Anche nei luoghi dove si sono verificati crimini contro l’umanità, come il Darfur o il Rwanda, c’è stata una presenza internazionale per documentare le atrocità. Tuttavia, ciò che Aliyev sta facendo contro gli Armeni nel Nagorno-Karabakh è davvero senza precedenti, dato il suo totale disprezzo per gli appelli internazionali per sbloccare il Corridoio di Lachin e la decisione della Corte Internazionale di Giustizia di fermare la discriminazione razziale contro gli Armeni.

I mediatori devono identificare la principale paura di Aliyev – la sua reputazione, poiché desidera evitare di essere percepito come qualcuno che ha commesso la pulizia etnica – e trovare un modo per porre fine a questa tragedia. Il tempo è essenziale, poiché ogni giorno che passa porta più sofferenza alla gente dell’Artsakh, che deve sopportare lunghe code per il pane, che non ha accesso alle medicine, al carburante e al mondo semplicemente perché è armena.

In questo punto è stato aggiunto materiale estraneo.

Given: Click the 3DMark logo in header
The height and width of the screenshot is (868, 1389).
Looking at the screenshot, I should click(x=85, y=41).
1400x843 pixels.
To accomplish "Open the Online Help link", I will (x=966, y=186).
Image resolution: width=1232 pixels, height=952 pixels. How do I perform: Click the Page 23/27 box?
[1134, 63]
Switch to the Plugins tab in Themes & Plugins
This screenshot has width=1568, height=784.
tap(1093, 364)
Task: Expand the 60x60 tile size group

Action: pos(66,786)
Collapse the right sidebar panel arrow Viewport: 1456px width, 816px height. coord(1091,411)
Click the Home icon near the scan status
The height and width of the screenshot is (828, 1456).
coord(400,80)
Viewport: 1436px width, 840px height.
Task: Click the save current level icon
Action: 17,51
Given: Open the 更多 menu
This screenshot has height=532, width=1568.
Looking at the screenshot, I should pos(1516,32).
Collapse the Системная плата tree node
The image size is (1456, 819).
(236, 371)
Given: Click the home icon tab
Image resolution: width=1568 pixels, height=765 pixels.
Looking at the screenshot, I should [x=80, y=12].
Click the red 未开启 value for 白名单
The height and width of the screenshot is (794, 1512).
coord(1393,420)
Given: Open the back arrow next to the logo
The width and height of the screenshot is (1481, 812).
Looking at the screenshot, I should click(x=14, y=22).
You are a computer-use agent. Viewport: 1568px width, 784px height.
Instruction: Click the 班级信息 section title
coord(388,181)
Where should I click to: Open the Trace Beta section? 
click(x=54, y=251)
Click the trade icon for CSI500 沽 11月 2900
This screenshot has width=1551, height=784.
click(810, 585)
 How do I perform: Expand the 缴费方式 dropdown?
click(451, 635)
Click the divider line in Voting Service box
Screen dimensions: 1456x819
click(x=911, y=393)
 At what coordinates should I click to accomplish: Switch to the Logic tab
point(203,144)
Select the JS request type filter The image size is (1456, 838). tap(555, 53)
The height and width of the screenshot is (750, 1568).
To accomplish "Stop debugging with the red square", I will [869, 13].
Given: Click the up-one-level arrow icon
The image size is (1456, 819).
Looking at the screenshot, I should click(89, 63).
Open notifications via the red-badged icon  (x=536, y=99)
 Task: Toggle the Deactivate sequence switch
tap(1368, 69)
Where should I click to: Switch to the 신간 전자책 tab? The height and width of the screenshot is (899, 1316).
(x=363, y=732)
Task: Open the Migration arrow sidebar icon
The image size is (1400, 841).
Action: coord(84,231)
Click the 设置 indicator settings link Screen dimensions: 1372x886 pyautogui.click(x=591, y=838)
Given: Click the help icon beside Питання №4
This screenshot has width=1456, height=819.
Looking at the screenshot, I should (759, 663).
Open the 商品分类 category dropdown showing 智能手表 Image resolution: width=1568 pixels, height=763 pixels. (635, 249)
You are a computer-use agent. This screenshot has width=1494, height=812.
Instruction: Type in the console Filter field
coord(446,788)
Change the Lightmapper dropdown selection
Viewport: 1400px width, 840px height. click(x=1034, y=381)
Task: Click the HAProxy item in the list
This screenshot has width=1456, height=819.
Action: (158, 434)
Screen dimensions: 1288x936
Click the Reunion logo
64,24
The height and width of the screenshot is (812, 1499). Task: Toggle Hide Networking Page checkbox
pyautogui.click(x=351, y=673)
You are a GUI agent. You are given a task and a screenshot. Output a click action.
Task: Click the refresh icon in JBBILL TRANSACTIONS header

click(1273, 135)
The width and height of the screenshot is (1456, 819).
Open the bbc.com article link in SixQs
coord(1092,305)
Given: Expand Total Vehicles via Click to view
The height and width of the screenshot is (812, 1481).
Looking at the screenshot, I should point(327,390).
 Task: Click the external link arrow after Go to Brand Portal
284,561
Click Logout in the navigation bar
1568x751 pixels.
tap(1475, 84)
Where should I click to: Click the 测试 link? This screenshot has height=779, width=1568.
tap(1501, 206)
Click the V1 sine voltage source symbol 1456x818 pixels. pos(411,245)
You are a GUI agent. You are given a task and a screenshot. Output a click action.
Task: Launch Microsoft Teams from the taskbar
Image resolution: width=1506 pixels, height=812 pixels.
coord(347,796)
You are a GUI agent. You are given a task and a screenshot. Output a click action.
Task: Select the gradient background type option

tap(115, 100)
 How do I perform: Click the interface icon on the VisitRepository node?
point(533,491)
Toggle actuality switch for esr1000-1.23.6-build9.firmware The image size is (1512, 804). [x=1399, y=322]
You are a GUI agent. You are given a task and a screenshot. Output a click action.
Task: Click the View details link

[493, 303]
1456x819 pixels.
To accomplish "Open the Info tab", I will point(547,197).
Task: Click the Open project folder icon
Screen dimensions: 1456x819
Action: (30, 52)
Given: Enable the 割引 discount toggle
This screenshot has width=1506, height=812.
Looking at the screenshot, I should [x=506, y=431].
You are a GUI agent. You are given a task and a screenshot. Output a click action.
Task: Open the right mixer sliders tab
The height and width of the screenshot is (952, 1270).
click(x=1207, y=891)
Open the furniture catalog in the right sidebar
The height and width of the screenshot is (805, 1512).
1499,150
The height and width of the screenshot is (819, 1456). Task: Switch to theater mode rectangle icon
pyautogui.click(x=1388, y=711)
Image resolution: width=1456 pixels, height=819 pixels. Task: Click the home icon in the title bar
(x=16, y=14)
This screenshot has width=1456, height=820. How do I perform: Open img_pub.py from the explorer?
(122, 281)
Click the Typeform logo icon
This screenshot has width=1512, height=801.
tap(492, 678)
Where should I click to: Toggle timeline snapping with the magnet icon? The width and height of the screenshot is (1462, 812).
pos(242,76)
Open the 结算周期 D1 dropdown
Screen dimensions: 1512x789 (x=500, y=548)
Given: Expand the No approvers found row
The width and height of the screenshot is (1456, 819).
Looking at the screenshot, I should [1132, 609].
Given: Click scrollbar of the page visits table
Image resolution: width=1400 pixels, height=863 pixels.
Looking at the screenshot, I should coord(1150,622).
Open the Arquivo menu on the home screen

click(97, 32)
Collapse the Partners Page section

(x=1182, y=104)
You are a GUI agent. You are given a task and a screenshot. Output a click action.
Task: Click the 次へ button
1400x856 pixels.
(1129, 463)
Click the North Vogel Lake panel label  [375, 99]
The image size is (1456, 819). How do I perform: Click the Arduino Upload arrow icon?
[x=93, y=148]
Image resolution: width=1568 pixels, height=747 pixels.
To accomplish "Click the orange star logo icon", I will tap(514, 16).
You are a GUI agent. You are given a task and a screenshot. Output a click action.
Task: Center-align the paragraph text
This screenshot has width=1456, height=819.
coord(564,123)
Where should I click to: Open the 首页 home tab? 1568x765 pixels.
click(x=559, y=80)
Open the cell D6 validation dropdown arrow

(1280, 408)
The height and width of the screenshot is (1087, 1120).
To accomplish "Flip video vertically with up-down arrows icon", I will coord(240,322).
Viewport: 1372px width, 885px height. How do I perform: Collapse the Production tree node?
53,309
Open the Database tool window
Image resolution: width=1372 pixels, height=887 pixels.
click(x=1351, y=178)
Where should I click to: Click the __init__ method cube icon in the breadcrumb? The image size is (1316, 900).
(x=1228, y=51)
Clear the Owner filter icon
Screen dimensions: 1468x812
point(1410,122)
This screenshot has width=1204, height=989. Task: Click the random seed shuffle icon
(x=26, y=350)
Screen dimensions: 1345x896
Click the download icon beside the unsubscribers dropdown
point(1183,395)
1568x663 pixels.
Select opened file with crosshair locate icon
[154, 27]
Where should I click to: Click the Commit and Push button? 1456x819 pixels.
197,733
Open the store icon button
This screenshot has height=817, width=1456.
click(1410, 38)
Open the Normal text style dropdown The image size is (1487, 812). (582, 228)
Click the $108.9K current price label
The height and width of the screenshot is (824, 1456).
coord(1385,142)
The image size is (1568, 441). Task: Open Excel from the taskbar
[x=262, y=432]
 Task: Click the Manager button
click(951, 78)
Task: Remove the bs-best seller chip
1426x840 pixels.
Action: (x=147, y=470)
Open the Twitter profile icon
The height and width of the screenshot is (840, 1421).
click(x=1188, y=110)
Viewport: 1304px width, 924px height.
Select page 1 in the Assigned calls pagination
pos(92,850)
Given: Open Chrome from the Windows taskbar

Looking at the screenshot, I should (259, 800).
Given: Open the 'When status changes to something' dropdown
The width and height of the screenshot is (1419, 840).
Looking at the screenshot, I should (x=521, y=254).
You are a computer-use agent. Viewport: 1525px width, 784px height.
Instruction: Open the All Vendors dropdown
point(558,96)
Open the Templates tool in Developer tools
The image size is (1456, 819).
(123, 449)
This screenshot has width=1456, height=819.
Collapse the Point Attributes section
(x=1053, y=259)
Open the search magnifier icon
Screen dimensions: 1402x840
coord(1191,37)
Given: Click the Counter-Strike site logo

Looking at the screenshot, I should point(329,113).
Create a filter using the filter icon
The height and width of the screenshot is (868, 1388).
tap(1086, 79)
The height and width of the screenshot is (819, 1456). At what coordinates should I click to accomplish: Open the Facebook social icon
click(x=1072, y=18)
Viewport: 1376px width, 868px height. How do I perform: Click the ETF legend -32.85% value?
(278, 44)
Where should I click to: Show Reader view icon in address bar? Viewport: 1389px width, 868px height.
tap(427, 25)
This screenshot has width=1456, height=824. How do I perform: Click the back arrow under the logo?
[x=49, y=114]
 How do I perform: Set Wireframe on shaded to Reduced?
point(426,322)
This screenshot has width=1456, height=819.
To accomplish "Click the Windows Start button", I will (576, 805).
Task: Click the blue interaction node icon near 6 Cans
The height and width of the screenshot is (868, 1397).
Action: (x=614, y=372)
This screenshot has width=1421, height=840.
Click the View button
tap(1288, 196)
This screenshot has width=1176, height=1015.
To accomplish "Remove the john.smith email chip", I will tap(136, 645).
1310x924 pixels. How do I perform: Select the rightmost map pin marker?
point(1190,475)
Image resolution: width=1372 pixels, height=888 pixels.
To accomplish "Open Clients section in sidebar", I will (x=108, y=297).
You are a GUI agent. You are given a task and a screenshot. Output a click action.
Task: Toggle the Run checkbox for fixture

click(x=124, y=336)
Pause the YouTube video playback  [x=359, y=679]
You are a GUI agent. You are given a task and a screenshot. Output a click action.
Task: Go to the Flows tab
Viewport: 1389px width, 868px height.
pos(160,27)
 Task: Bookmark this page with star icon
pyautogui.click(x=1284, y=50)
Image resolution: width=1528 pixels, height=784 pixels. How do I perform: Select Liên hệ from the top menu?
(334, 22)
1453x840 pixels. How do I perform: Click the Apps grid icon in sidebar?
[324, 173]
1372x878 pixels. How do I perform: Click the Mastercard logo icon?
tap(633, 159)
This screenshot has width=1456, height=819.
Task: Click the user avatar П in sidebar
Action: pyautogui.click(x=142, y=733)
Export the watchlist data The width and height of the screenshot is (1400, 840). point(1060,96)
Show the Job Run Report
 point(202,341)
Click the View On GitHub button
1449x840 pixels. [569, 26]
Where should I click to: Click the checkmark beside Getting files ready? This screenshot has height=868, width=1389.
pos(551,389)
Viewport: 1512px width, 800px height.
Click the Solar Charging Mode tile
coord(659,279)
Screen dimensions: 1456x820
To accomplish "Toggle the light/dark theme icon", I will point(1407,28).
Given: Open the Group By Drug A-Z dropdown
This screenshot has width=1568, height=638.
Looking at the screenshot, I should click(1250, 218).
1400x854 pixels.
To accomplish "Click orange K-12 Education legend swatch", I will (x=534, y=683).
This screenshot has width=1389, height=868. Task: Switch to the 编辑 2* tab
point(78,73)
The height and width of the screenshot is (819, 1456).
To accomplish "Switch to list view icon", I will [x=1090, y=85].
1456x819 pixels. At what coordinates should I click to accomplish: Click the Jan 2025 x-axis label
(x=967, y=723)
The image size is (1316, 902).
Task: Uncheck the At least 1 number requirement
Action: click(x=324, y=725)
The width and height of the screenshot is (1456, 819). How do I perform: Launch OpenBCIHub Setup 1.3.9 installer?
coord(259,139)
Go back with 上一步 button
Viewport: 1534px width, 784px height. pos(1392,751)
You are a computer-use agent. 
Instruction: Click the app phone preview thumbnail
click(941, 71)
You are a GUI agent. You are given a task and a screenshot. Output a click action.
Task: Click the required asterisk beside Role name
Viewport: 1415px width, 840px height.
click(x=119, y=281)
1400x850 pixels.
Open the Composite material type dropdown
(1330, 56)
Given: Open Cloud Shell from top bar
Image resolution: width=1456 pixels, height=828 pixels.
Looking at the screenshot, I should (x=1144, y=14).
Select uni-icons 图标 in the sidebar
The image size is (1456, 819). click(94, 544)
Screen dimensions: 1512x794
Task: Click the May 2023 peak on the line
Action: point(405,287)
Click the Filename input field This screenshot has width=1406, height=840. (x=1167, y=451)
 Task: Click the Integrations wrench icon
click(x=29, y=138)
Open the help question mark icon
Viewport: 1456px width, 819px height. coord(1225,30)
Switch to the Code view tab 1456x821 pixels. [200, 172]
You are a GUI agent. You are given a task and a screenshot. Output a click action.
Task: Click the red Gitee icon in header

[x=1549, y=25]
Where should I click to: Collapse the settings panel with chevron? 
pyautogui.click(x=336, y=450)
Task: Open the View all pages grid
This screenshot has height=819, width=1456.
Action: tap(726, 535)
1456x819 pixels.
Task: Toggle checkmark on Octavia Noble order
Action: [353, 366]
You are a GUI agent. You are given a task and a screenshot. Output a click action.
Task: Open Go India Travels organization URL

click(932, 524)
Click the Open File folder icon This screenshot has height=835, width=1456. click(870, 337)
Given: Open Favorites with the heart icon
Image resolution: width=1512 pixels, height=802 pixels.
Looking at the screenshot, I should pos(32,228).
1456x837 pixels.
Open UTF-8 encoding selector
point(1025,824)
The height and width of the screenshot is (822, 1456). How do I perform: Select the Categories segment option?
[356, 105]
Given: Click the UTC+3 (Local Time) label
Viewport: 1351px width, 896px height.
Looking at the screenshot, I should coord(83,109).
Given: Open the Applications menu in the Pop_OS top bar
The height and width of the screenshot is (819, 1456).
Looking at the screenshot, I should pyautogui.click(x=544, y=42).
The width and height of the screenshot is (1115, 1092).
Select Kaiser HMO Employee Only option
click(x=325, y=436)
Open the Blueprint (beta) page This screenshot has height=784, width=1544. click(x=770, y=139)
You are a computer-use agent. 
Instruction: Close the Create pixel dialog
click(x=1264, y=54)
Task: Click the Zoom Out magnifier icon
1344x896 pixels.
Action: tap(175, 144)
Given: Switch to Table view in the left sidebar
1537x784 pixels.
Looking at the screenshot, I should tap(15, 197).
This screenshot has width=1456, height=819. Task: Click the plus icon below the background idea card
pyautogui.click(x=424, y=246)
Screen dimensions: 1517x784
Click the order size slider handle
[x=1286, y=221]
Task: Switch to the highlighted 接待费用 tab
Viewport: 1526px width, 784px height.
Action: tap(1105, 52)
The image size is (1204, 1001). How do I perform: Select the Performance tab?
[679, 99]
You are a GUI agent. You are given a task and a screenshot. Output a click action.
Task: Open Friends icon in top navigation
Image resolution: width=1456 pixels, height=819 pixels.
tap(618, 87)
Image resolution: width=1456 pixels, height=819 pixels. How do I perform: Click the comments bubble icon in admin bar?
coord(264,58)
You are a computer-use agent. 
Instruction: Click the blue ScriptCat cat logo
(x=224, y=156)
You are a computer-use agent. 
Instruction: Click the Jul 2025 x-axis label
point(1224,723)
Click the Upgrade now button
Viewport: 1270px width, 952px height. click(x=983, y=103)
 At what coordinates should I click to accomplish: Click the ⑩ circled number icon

Se non vengono prese misure concrete, come l’intervento diretto, l’imposizione di sanzioni alla famiglia di Aliyev e il targeting della reputazione di Aliyev, gli attori internazionali coinvolti nel processo di mediazione alla fine condivideranno la responsabilità degli eventi che si stanno svolgendo in Artsakh.

Se la guerra viene normalizzata come strumento per risolvere i problemi nel Caucaso meridionale, alla fine aprirà un vaso di Pandora di nuova aggressività e instabilità in tutto il mondo, causando ancora più sofferenza umana. La palla è nel campo dei mediatori. Hanno tutti gli strumenti necessari; ciò che è richiesto è la volontà di agire.